:: DATA FOR THIS TASK
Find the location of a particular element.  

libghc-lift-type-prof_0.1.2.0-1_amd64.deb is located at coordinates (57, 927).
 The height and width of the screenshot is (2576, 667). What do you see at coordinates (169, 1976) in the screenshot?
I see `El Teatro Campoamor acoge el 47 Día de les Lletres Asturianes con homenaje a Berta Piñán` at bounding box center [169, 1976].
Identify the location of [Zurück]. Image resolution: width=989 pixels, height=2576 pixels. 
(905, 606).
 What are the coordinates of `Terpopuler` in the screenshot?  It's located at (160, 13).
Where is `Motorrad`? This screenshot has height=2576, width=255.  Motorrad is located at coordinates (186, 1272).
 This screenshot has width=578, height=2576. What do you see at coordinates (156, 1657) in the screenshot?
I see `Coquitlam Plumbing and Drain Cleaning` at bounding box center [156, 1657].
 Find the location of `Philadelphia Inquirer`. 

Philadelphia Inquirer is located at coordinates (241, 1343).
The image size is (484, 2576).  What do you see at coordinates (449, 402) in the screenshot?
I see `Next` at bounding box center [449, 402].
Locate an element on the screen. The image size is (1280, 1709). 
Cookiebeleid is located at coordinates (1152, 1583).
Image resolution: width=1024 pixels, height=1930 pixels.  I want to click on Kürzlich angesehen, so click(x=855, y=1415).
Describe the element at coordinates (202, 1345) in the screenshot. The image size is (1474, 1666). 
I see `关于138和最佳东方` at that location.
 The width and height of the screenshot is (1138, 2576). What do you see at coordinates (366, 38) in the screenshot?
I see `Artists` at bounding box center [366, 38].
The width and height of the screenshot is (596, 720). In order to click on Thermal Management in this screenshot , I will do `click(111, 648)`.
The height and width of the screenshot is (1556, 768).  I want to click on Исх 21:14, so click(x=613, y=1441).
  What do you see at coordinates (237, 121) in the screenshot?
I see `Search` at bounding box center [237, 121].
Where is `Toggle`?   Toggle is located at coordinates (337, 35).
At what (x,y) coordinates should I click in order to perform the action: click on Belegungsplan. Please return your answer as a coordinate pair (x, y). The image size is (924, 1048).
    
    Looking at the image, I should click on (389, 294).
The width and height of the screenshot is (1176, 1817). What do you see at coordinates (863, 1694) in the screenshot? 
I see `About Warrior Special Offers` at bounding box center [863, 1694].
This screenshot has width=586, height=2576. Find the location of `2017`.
::::
▶ _REQUEST_
Can you rewrite every line of the entries above as a JSON list of strings, one string per line, with blank lines left out?

▶ _RESULT_
[
  "Find the location of a particular element.  ",
  "libghc-lift-type-prof_0.1.2.0-1_amd64.deb is located at coordinates (57, 927).",
  " The height and width of the screenshot is (2576, 667). What do you see at coordinates (169, 1976) in the screenshot?",
  "I see `El Teatro Campoamor acoge el 47 Día de les Lletres Asturianes con homenaje a Berta Piñán` at bounding box center [169, 1976].",
  "Identify the location of [Zurück]. Image resolution: width=989 pixels, height=2576 pixels. ",
  "(905, 606).",
  " What are the coordinates of `Terpopuler` in the screenshot?  It's located at (160, 13).",
  "Where is `Motorrad`? This screenshot has height=2576, width=255.  Motorrad is located at coordinates (186, 1272).",
  " This screenshot has width=578, height=2576. What do you see at coordinates (156, 1657) in the screenshot?",
  "I see `Coquitlam Plumbing and Drain Cleaning` at bounding box center [156, 1657].",
  " Find the location of `Philadelphia Inquirer`. ",
  "Philadelphia Inquirer is located at coordinates (241, 1343).",
  "The image size is (484, 2576).  What do you see at coordinates (449, 402) in the screenshot?",
  "I see `Next` at bounding box center [449, 402].",
  "Locate an element on the screen. The image size is (1280, 1709). ",
  "Cookiebeleid is located at coordinates (1152, 1583).",
  "Image resolution: width=1024 pixels, height=1930 pixels.  I want to click on Kürzlich angesehen, so click(x=855, y=1415).",
  "Describe the element at coordinates (202, 1345) in the screenshot. The image size is (1474, 1666). ",
  "I see `关于138和最佳东方` at that location.",
  " The width and height of the screenshot is (1138, 2576). What do you see at coordinates (366, 38) in the screenshot?",
  "I see `Artists` at bounding box center [366, 38].",
  "The width and height of the screenshot is (596, 720). In order to click on Thermal Management in this screenshot , I will do `click(111, 648)`.",
  "The height and width of the screenshot is (1556, 768).  I want to click on Исх 21:14, so click(x=613, y=1441).",
  "  What do you see at coordinates (237, 121) in the screenshot?",
  "I see `Search` at bounding box center [237, 121].",
  "Where is `Toggle`?   Toggle is located at coordinates (337, 35).",
  "At what (x,y) coordinates should I click in order to perform the action: click on Belegungsplan. Please return your answer as a coordinate pair (x, y). The image size is (924, 1048).",
  "    Looking at the image, I should click on (389, 294).",
  "The width and height of the screenshot is (1176, 1817). What do you see at coordinates (863, 1694) in the screenshot? ",
  "I see `About Warrior Special Offers` at bounding box center [863, 1694].",
  "This screenshot has width=586, height=2576. Find the location of `2017`."
]